TransCanada Corp., which owns and operates the largest natural gas gathering and transmission system in the province, has been working to expand its system ahead of new service agreements coming into effect on Nov. 1, which marks the beginning of the winter heating season.

“We are very sensitive to these impacts as we carry out these normal maintenance and construction activities,” TransCanada spokesperson Shawn Howard said in an email.

He said TransCanada has been carrying out expansion work on its systems but has communicated its plans “early and often” to customers “to ensure that we can all minimize the impact to production and natural gas flowing on our system.”

Natural gas producers, meanwhile, have been filling up their storage options in Alberta and elsewhere in preparation for the winter season, when utilities burn more of the commodity to heat homes across the continent.

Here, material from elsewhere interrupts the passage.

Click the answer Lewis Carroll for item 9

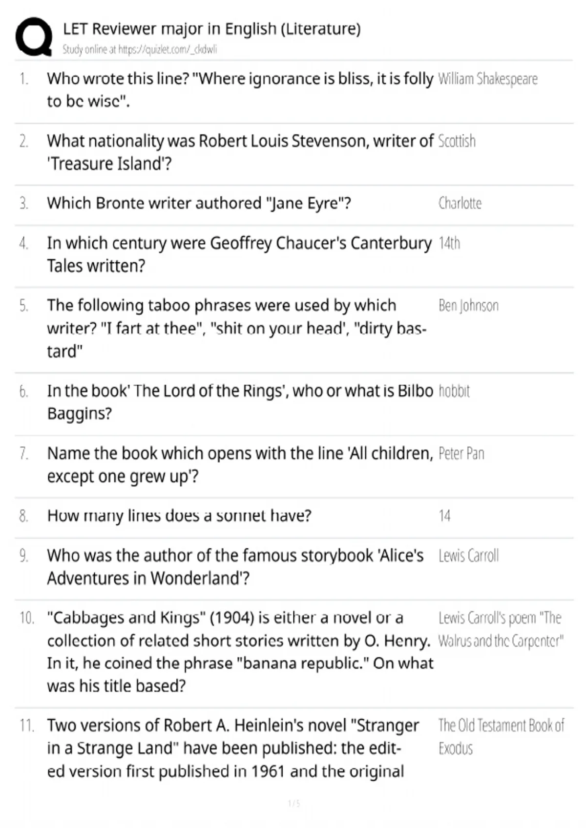[x=468, y=556]

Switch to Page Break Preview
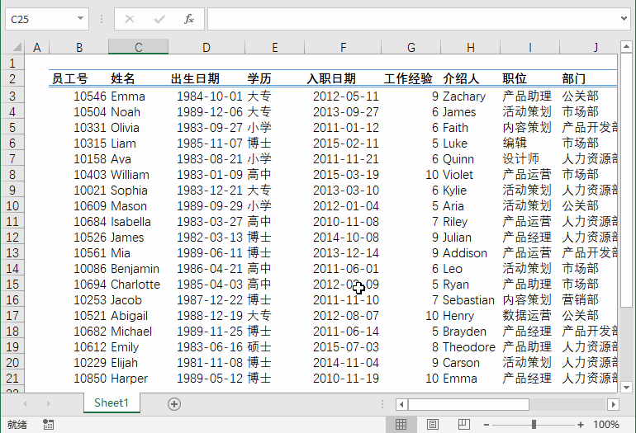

As a result of the volatility in the Alberta market, Kelt Exploration Ltd. announced last week it would temporarily shut in 21.4 million cubic feet of daily natural gas production.

It also plans to further diversify its market exposure beginning Nov. 1, sending more gas to Ontario on TransCanada’s mainline, the West Coast and U.S. markets. Kelt did not respond to a request for comment Thursday.

The extreme price swings have forced Alberta producers to make a difficult choice between selling their gas for nothing, or less than nothing, and shutting in their wells, Auspice Capital founder and chief investment officer Tim Pickering said.

“It’s a lack of infrastructure, it’s transportation restrictions, there’s been (pipeline) maintenance, there’s been all sorts of issues that have culminated at a time when we have a lot of gas, and there’s no other choice,” Pickering said.

American natural gas producers, meanwhile, have enjoyed significantly higher prices. NYMEX natural gas prices have traded above US$2.80 per million British thermal units for over a month and moved up 3 per cent to US$2.99 per mmBtu in mid-day Thursday trading.

U.S. gas producers have been able to expand their export options – with new liquefied natural gas export projects, new export pipelines to Mexico – while Canadian producers have limited pipeline options, Pickering said.

“At the end of the day, we’re a supply basin and we need a pipe for the gas to go into.”